I genuinely believe the roots of all that has befallen us rest in an erosion of the moral values upon which the very fabric of our national character once rested. We seem to have lost sight of the fact that we are both temporal and spiritual beings. Therein lies the classic struggle of man from birth to death. The temporal embodies our kinship with other living creatures, predicated on the need to satisfy our physical needs in order for the species to survive. The spiritual ties us to our Creator and sets the boundaries and limits on the excesses of the temporal. But we can readily identify with all that relates to our temporal existence. The spiritual, or ethereal, is not visible to our mortal perception of things. Rather, at best our spiritual existence can only be conceptualized by a belief or a simple act of faith. It is a tough contest between those two aspects of our human nature.
I think religions and religious institutions have let us down in a great many ways. There are the scandals that are rocking the very foundations of the Catholic Church. But, the incidence of pedophilia and homosexuality seem to be as rampant or worse in other religions. They just aren’t garnering the same scrutiny by the press and tend to be relegated to the shadows. All of them need to reflect on their rightful place as the moral compass for a civilized society. They need to become relevant to life in this complex world of today. Outmoded notions of piety and sacrifice don’t cut it these days. Dogmatic pronouncements on how to ensure a path to hell and admonitions to repent simply don’t play well in Peoria. We need a strong moral compass we can support and believe in, and religious institutions that have that as their raison d’etre. That is why they exist; not to fill sports arenas, preaching that God wants all of us to be rich, and raking in millions of dollars so the anointed head of the firm can live in opulent splendor. Celibacy does not work, never has worked and has only reaped centuries of a hypocrisy that has fostered aberrant behavior. Authenticity demands that celibacy should be out and the conjugal bed very much in. It would probably bring us all together in a bond between clergy and parishioners that would give new vitality and relevance to institutions that have, for far too long, been lacking in the conduct of our daily lives.
However, we must assume complete responsibility for allowing ourselves to be seduced by materialistic and hedonistic pleasures that are only relevant to our physical being. We can touch them, feel them, smell them, taste them, ad nauseam. That has led us to buy, buy, buy and enjoy, enjoy, enjoy. Consequently, we came to live in more house that we could comfortably occupy, with marble and granite counter tops, sumptuous wood finishes, etc., all indicative of a “faux” mansion that would be the envy of those we were seeking to impress.

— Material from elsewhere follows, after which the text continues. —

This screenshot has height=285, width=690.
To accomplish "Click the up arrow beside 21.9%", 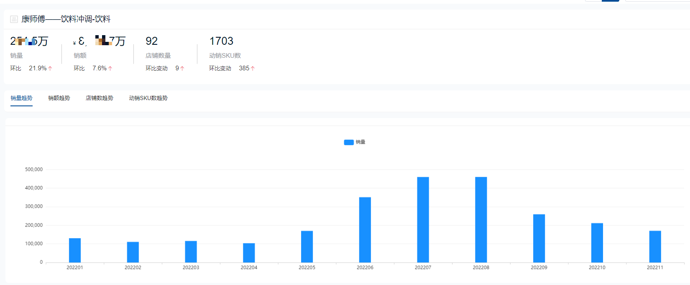I will (50, 68).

There was a Mercedes, BMW, Lexus, you name it, in the garage only because of the easy credit and long-term contracts that made it all possible.

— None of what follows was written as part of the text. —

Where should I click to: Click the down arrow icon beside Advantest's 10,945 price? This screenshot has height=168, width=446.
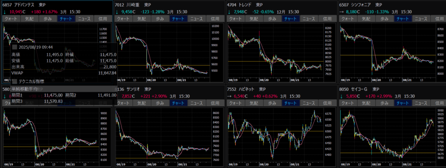click(5, 12)
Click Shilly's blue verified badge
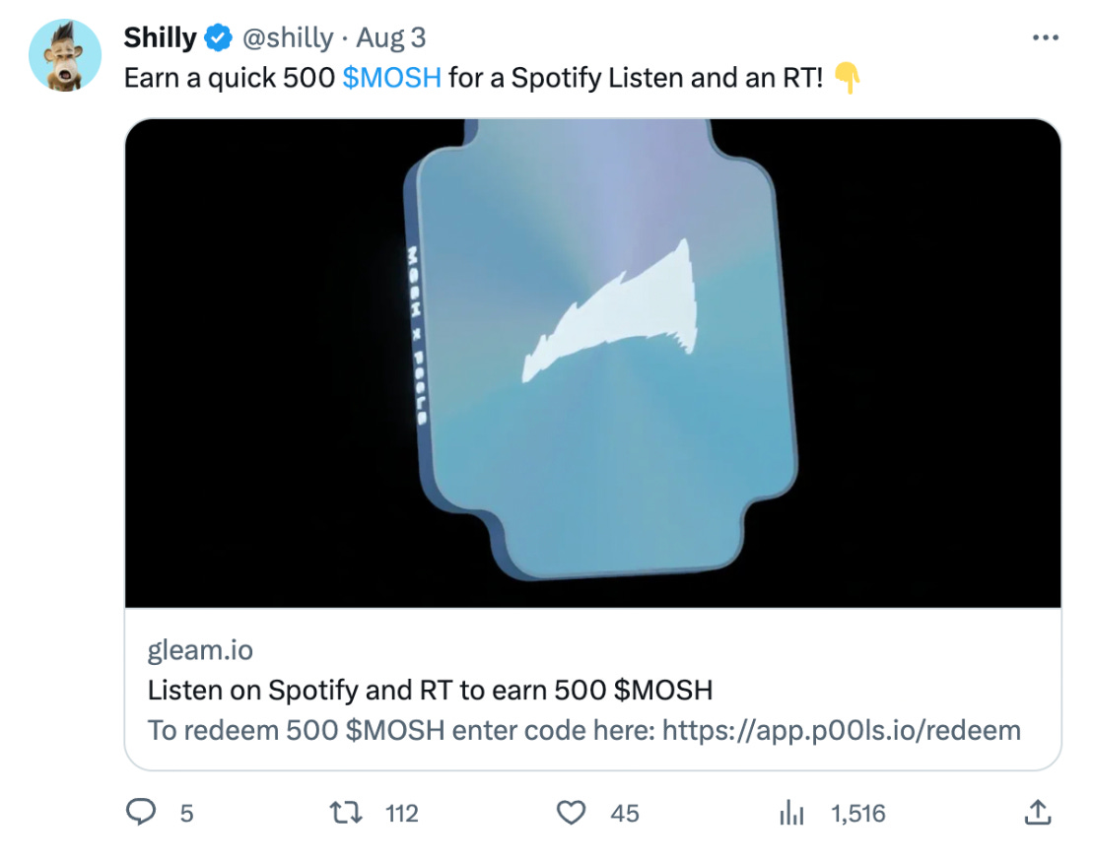The width and height of the screenshot is (1094, 861). pos(216,36)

Athletic clubs and gyms were bursting at the seams while we worked up our daily sweat that would lead to the perfect body and sexual pleasures never imagined in days gone by. All for the asking, easy money and a payment plan to suit all occasions. Women ceased to wear clothes. Rather, they resorted to what appears to be the upper half of a slip or a nightgown for a top, skin-tight designer blue jeans, capped with a generous display of cleavage. Modes of address totally inappropriate for teenage girls and matronly women. The end result is the appearance of refugees of all ages from a house of ill repute or a sleazy, pole-dancing strip joint. Now, I grant you, under the right circumstances and in privacy, few men would be averse to having a good look, but not in public or polite company. After a while, the old notion that once you have seen one set you have seen them all sets in. I wonder what all those stylish women would do if every man they passed openly complimented them on a splendid set of “jugs?” There would be righteous indignation and the suits for sexual harassment would clog the court systems. I wonder how women hooked into that perverted concept of being “in” would react to that bare-chested man with washboard abs if fashion dictated that his hairy scrotum discreetly hang through a hole sewn into the crotch of his pants. I rest my case.

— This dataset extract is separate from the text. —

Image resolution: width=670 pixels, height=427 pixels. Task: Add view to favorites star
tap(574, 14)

But, those who convinced us that materialism and hedonism were the only roads to the good life are the same ones that impoverished us by money we couldn‘t afford, credit we couldn’t pay back and, eventually, the loss of the economic system that made all these things possible. What happened to all that we were promised would come to us through our newfound decadence? The unbridled greed of those who peddled that trash and led us down the primrose path now take away our jobs, our homes, and the social safety nets we once took for granted. It is gone and those we assumed would be looking out for our interests are, instead, in the hip pockets of the predators who have reduced us to an impoverished existence fraught with bewilderment and dismay. They are all getting richer and their tastes are getting more lavish, while what was once our Shangri La is now laid waste with nothing to take its place but hopelessness and utter defeat.
If we are to survive and rebound as the people we once were, and restore the character passed on from a rich heritage that made us great, I think it is absolutely imperative that we reassess the merits of a sound base of moral and ethical principles to guide us through this one and only earthy journey we are all destined to take. It is time to give new meaning to dignity and honor in the way we live our lives and treat each other. We must remember that it was not what and how much we consumed that made us the envy of the world, but what and how much we gave back to the world and those less fortunate than we. We need to value less what we have and more what we are. We need to be less the takers and more the givers. We must seek to judge less and tolerate more. We need to seek a new understanding of what love is, in all its forms and manifestations. Lust is fleeting and saps the vitality of our humanity. Love nourishes that same humanity, both physical and spiritual, and it is the bond that holds us all together in a common journey to make our world and ourselves better in every respect.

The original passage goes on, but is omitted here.